Guest blogger Brad Ford Smith is a Dallas artist and arts conservationist.
View of the Houston Fine Art Fair, impressive from the air, engaging on the ground. Sometimes sprawl can be a good thing.
Battling traffic on I-45 for four hours to get to the art fair is not the ideal way to prepare oneself to see a ton of artwork for the very first time. So it was with a touch of white line fever that I wondered into the HFAF. The first five or six gallery booths were pretty much a mental blur, but then I found myself standing in front of the first discovery of the day.
Forrest Moses at Lew Allen Galleries. He translates the New Mexico landscape into a sophisticated network of lines, textures and colors. His paintings and mono prints were just what the doctor ordered.
With a name like the Houston Fine Art Fair, it’s no surprise that a large portion of the galleries were fine art dealers.That translates into lots of paintings from the 1950s and ’60s; Robert Motherwells, Hans Hoffmans and Milton Averys, academic wise men who forever changed the course of art in America. This lead to my first re-discovery of the day, the large paint-splattered canvases of Norman Bluhm at the Vincent Vallarino Fine Art.
The art fair also had a heavy Latin American presence, with galleries like Sammer Gallery displaying wonderful MADI constructed paintings and works on paper. Love this shaped canvas painting by Carmelo Arden Quin
The Douglas Dawson Gallery filled its booth with large and small historic objects like this fuzzy tarantula bowl form Tonosi, Panama, AD 300-500.
Now this is how I want the walls of my house to look. A visual smorgasbord.

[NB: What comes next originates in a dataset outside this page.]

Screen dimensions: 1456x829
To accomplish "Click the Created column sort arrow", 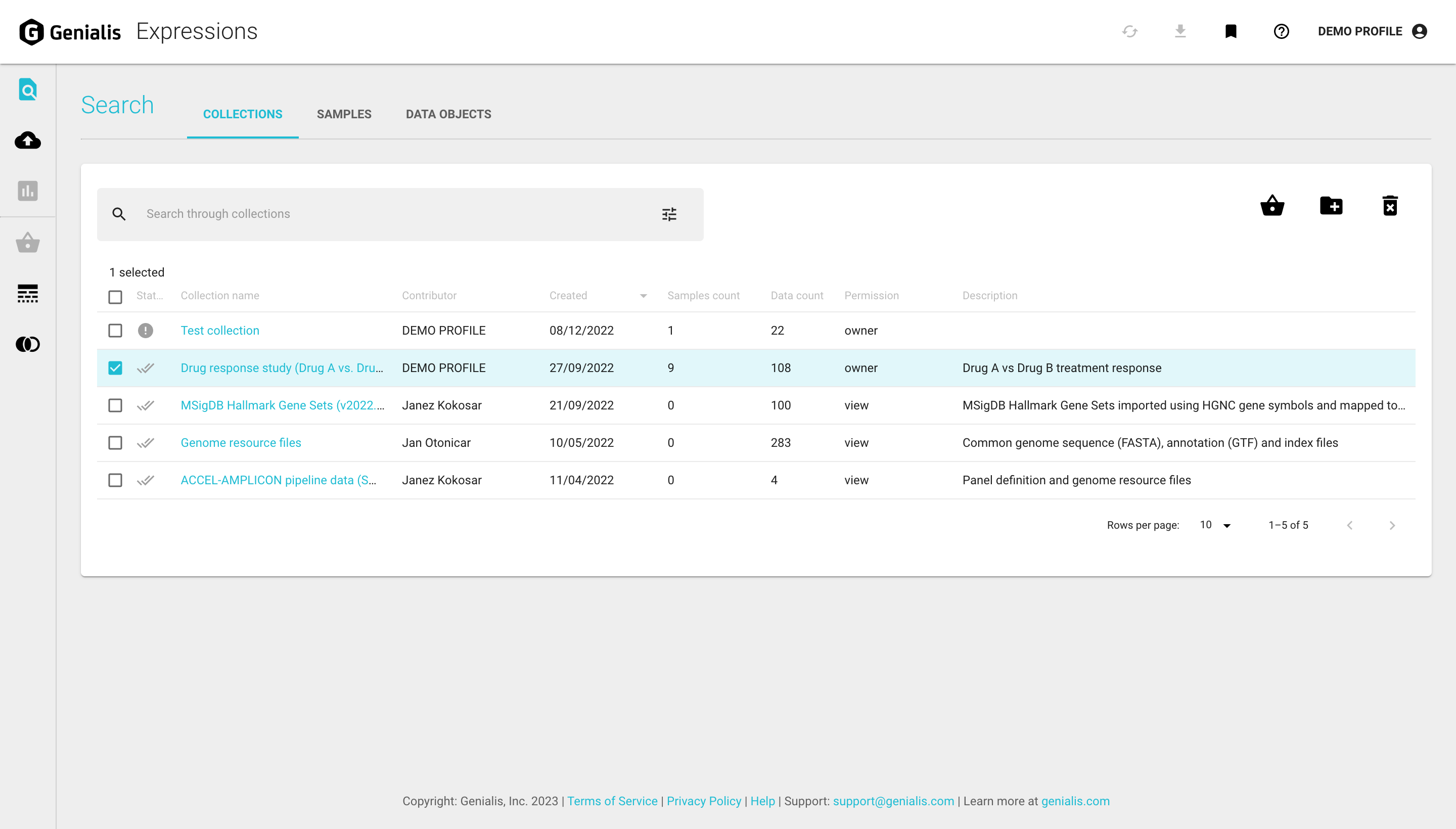I will click(x=643, y=296).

So, I would have to have a few prints from the new series by Bill Jensen at the ULAE booth.
A squiggly work on paper by Maysey Craddock represented by the David Lusk Gallery.

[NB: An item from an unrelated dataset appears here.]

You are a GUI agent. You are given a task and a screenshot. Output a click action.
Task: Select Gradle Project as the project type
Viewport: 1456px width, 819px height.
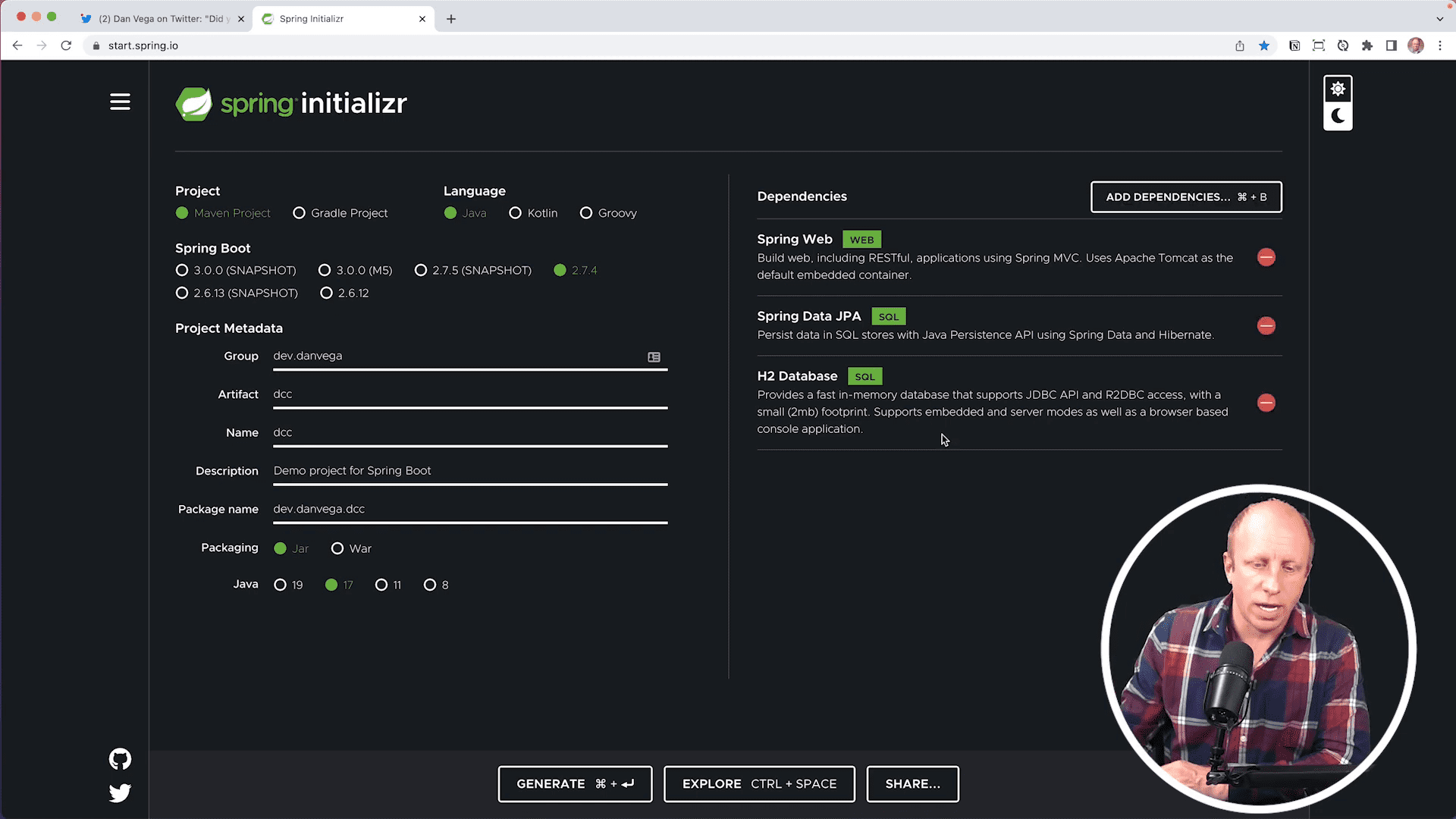click(300, 213)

And for drama, the Peter Fetterman Gallery has Sebastiao Salgado. Each photo tells an unbelievable but true story.
Okay, obviously I could ramble on. So let me tie this up by saying there are now hundreds of art fairs occurring across the US. This has changed the way most galleries find and sell to collectors, which in return has changed the format of art fairs. Yes, HFAF was all about sellable artwork, but for the price of admission it was also a great art exhibit, worth seeing twice.
More Texas art fairs coming your way. Mark your calenders, Oct 20-23 Texas Contemporary Art Fair and April 13-15 the Dallas Art Fair.